Your guests will absolutely love hearing you gushing about their present on your thank-you card. Thank them for it and tell them how much you loved it. This way, they can also know that you really took the time and effort to write a thank-you card for each one of them.
It is a thank you card, after all, so expressing your gratitude is the main objective. Tell them how much you loved seeing them in your wedding and how much it meant to you that they took the time to witness one of the most important days of your life. Be genuine, be sincere. Let these people feel your appreciation in your words. You might be interested in what to write in a thank-you card.
This is not a business transaction.
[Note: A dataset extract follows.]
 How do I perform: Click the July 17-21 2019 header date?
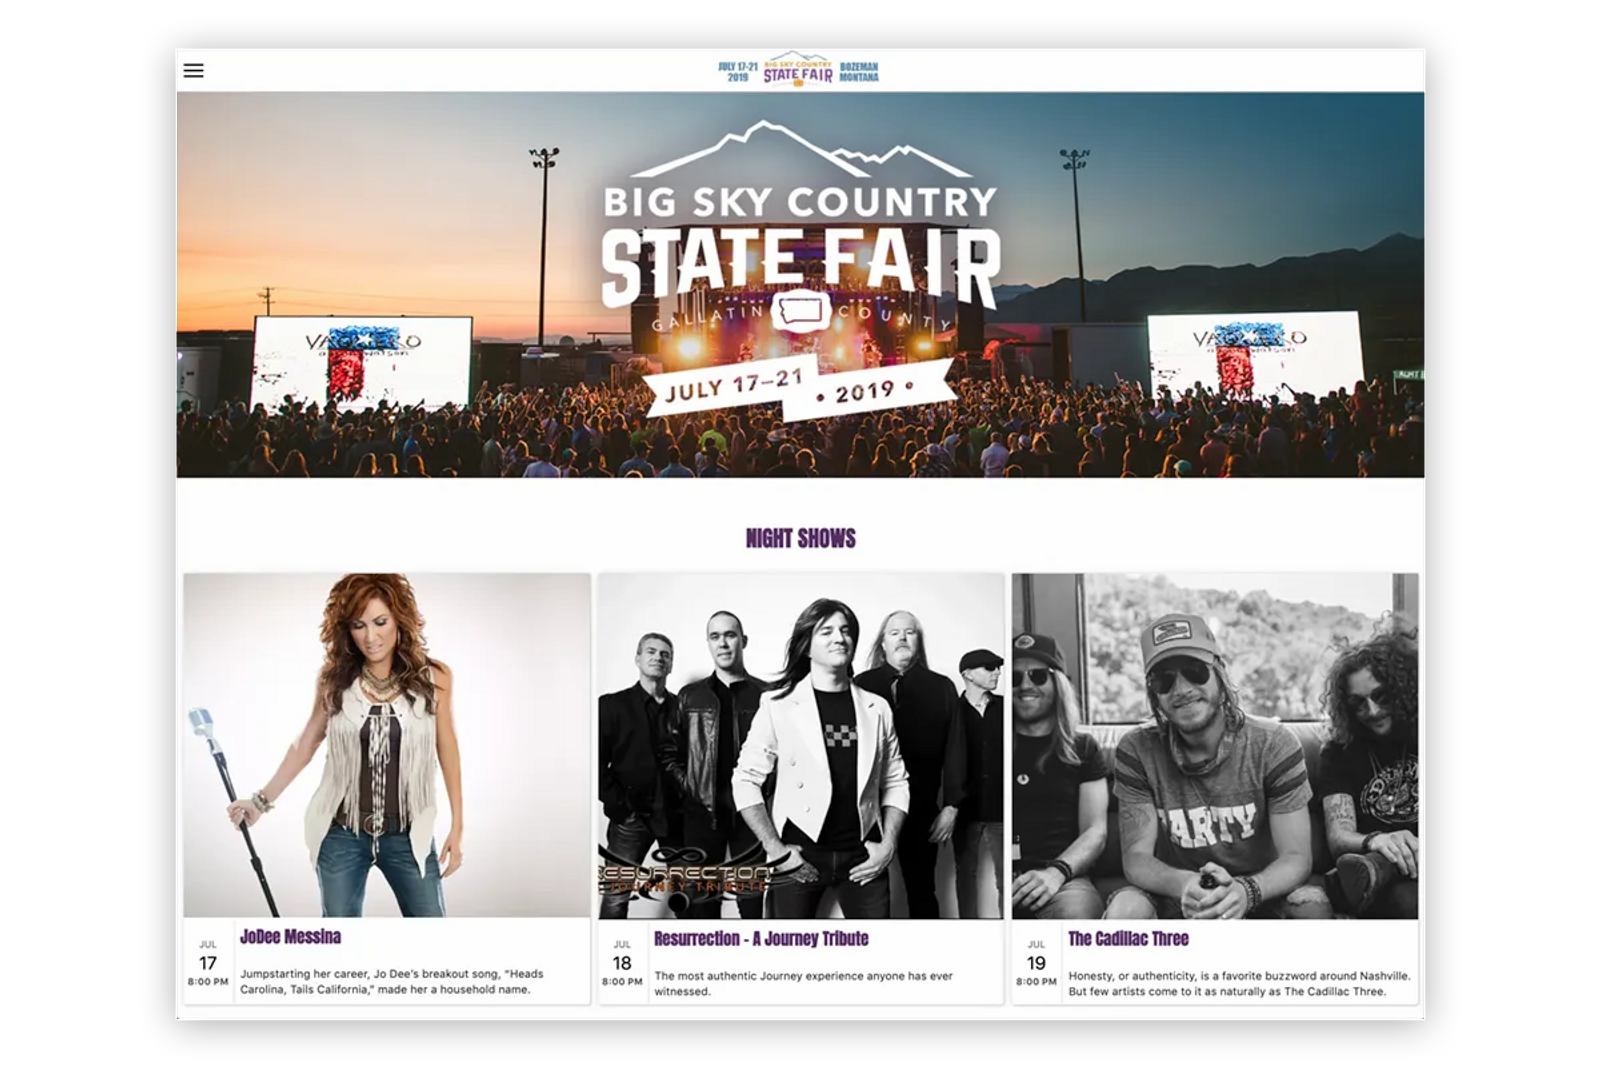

You are talking to a dear friend who has given you the biggest gift of all: his time. So make your thank-you note sounds like you. Make it conversational. Being too formal will make you seem unfriendly and that’s the last thing you want to be while trying to say thank you. You may also see greeting card designs & examples.
Even if you’re not particularly close, it is still your job to write his name properly. It’s insulting to your guest and embarrassing on your part. Save both parties these unwanted emotions by being careful with spelling.
Yes, you may not have liked it. Yes, you may never, ever find the need for it. Yes, it may be a little too cheap. But it is a gift, something they were never asked to give but they still did. For you. So don’t tell your friend how much you dislike the tacky fake china he gave you. That is a secret you can keep between yourself and your husband. You may also like stunning photo thank-you cards.
Some of your more generous aunts may have given you gift certificates for some fancy spa. Thank them for it but don’t mention the amount. First of all, it’s unnecessary. Second, it’s completely inappropriate. These are things you don’t have to discuss. Express a heartfelt thank-you and let it end there. You may also check out photo greeting card designs & examples.
It just defeats the purpose of being personal. Plus, your guests were physically present on your wedding day, bringing concrete gifts for you. Return the favor. It’s not that hard.
As much as you love your husband (you must have married him for a reason, right?), an official, legal wedding cannot happen with only the two of you. There are people who are indispensable to your wedding’s success and these people, although they are not asking for it, should be thanked for constantly being by your side especially on such an important day as this. You may also see examples of creative greeting cards.
However, let’s stop looking at your wedding ceremony for a second and start seeing the aspect of your wedding that truly matters: the marriage that comes after. Thank the people closest to you for helping you understand the intricate mess you are about to get yourself into. Thank these people for helping you shut your own whiny voice whenever it starts spilling doubt. You may also like thank-you note cards designs and examples.
Thank these people for their patience, for their kindness, and for caring enough about you to want help make your big day exactly how you want it to be. Special. Perfect. A day to remember.